Game is getting polarized between little high end premium and a large commoditized inventory
In 2010, close to 500 channels would have generated 82 mn 10” ad units and 4.4 m n All India C&S 10” GRPs. That comes to 0.05 TVR/ spot. Over 93% of all GEC TV inventory is below 1 rating. In 2010 GroupM would have released over 10 million TV spots, 1.6 million radio spots and 280,000 press inserts. Separately GroupM on average carried about 50% of the inventory of the tentpole programming on GEC/ Cricket.
This TV scenario pretty much characterises media today. Pay a premium for reach, clutter breaking impact, salience and association, and treat everything else as one more eyeball that can be picked up. This will truly change the way Media planning and buying is done, especially with there being no abatement in the launch of channels/publishers, and inflexion point on subscription sales contribution still being a few years away.Ad Serving will become a huge opportunity as inventory gets more commoditised and digitised. Savvy Agencies will be able to buy time and space and convert that into valuable targeted audiences for their clients.

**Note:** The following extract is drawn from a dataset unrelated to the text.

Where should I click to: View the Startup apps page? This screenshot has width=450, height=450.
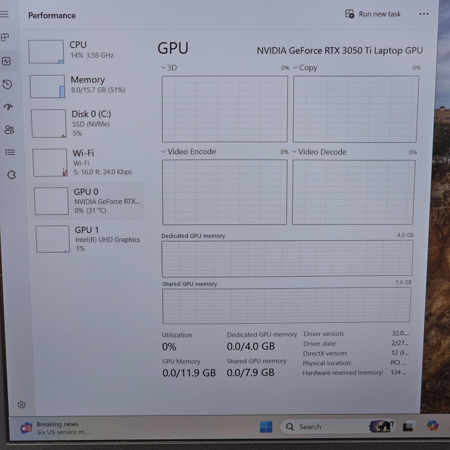[x=9, y=107]
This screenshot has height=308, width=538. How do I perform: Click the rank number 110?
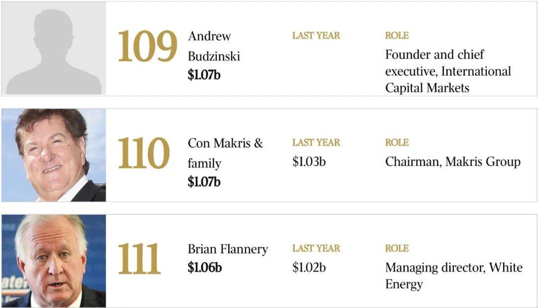[x=144, y=153]
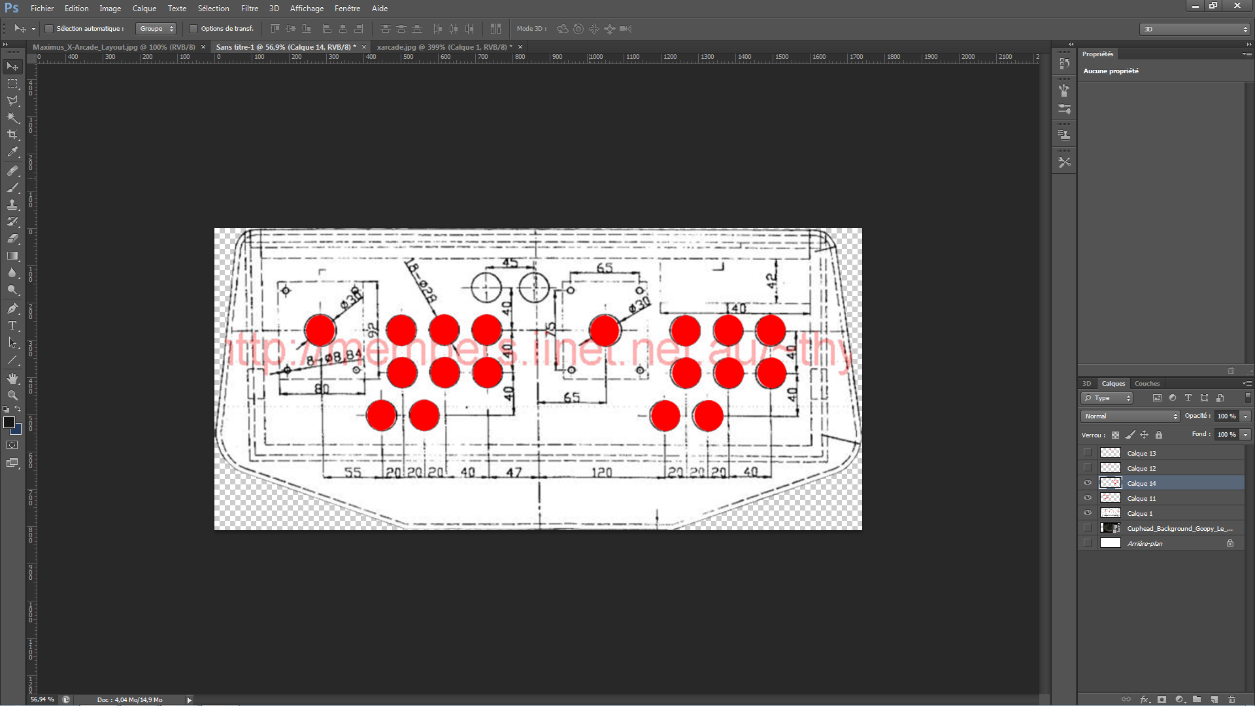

On High Reach shows, more accountability will happen. An impact show on TV charges a 4X premium on CPM and a premium position in a newspaper charges 2-4X. These will be questioned if not accompanied by high reach.
We are at the cusp of truly integrated media plans not just multi-media plans built as silos.
I am old fashioned. I have deconstructed the Media game to delivering advertising with reach, breaking clutter, providing salience and building associations with the environment and/or with sponsorship properties. To do that, a good practitioner of the Medium needs to understand the category he is marketing, and how the consumer in that category consumes Media. The resultant plan that is executed should seamlessly deliver Reach, Impressions (Salience), Association and Clutter breaking innovations at the most efficient cost. That is today getting manifested in multi-media plans that are wrongly being termed integrated plans. TV, Print, Radio, OOH, Internet, Cinema are all being constructed in silos and presented as an integrated plan. Whereas the answer lies in seamlessly moving between Media as the plan is being constructed. I see CPM as the key enabler to delivering integrated plans, and believe that not only will it eliminate wastage in plans, it will also bring about a sanity in media pricing and preventing both Media Owner and Advertiser from getting too opportunistic. While data fusion will help build an integrated plank on baselines, a good dose of common sense can also allow us to make assumptions and proceed.
On balance, 2010 presents us at a Media crossroads. The beaten track will take us down inflation and anonymity. More savvy integrated planning and an intelligent approach to Digital, can lead to the consumer looking at your proposition with renewed interest. This is the time when the tried and tested approach is the riskier one.